- Born: October 13, 1936 Ivanka pri Dunaji, Czechoslovakia
- Died: March 23, 2026 (aged 89) New York City, U.S.
- Occupation: Art historian
- Spouse: Jan Vilcek
- Parent(s): Dezider Gerháth (father) and Maria Hamosova (mother)

= Marica Vilcek =

American art historian (1936–2026)

Marica Vilcek (October 13, 1936 – March 23, 2026) was an American art historian and philanthropist. She worked with museums and arts institutions in both Czechoslovakia and the United States, and was known for working with the Metropolitan Museum of Art, the New York University Institute of Fine Arts, and the Vilcek Foundation, and for her philanthropic work on the boards of the New York Youth Symphony and the Foundation for a Civil Society.

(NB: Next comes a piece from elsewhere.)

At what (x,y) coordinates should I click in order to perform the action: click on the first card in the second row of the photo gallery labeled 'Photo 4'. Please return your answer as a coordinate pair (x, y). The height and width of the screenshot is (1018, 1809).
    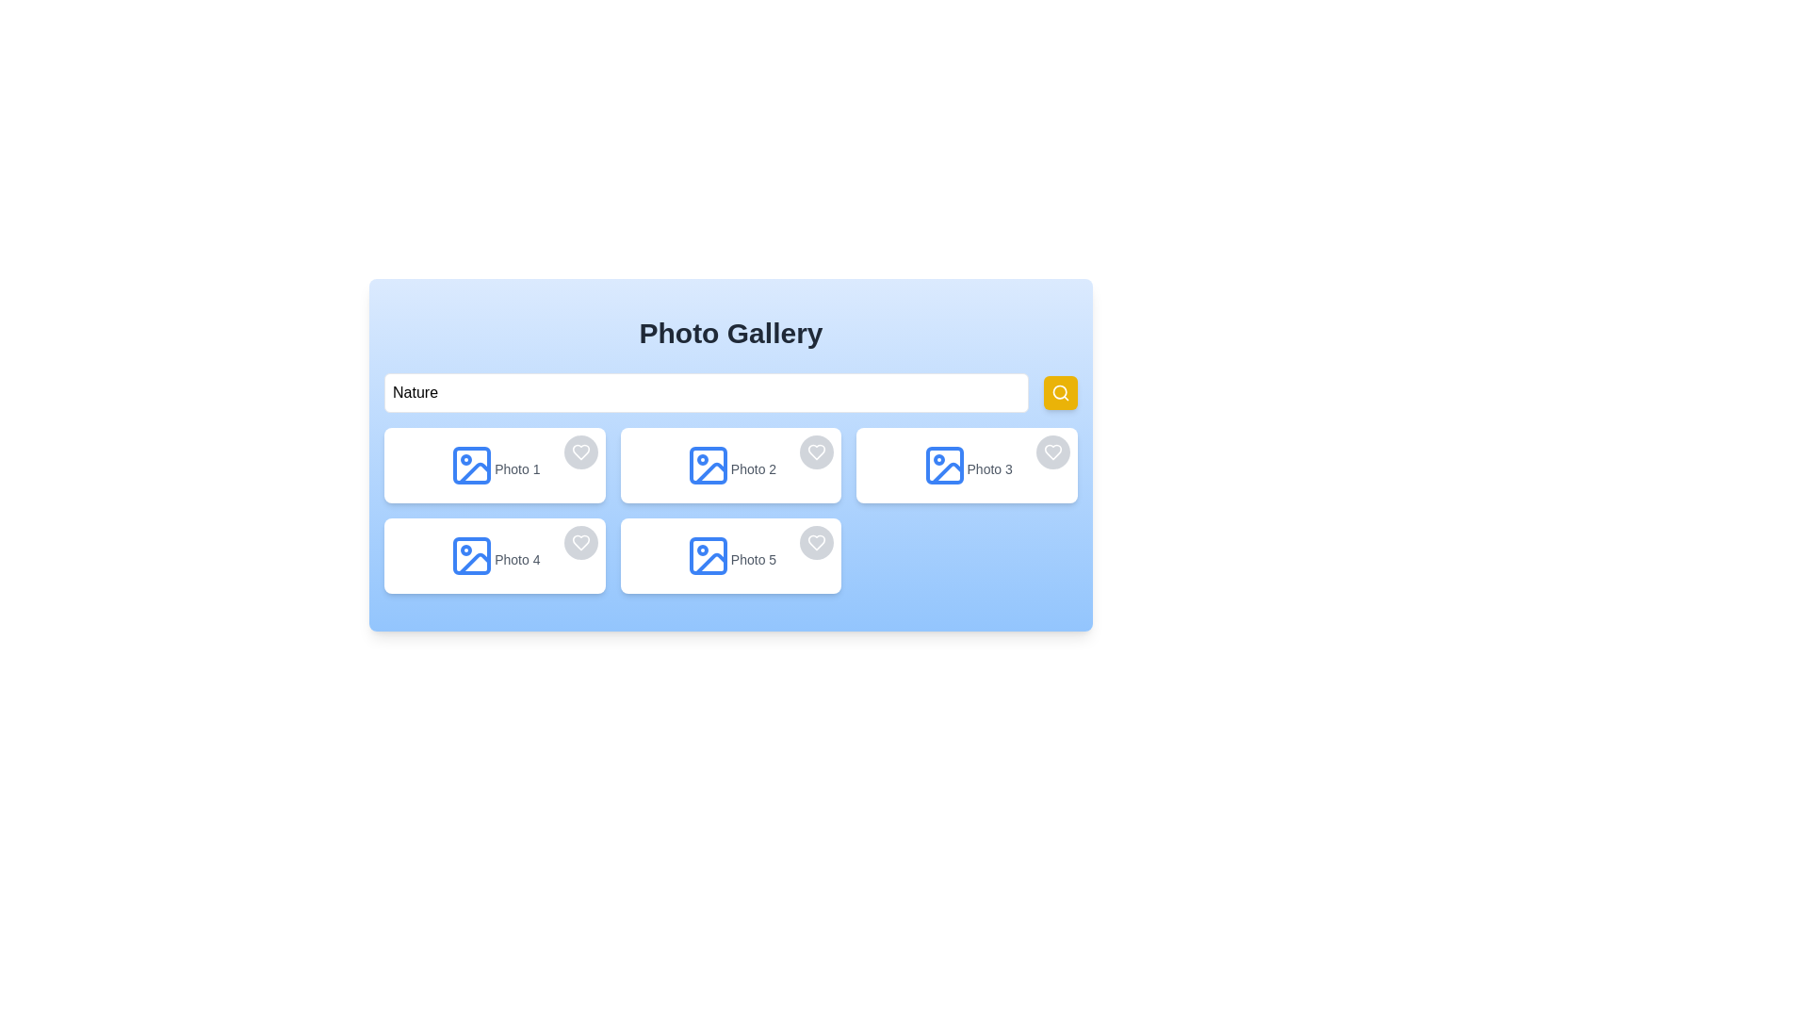
    Looking at the image, I should click on (495, 555).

== Early life and career ==
On October 13, 1936, Marica Vilcek (née Gerháth) was born to parents Dezider Gerháth and Maria Hamosova in Ivanka pri Dunaji in Czechoslovakia. She was the second of three children in the family, with one older and one younger brother.

In the late 1950s, Marica enrolled at Comenius University in Bratislava, where she earned the degrees in art history. Following her graduation from Comenius University, Marica pursued a doctorate in art history at Charles University in Prague. She also began work at the Slovak National Gallery, where she was promoted to assistant curator. She was interested in modernist art, and by art that was created by artists in protest of the Communist regime, while also abiding by the professional and national standards of art set by the government as was dictated by the National Gallery.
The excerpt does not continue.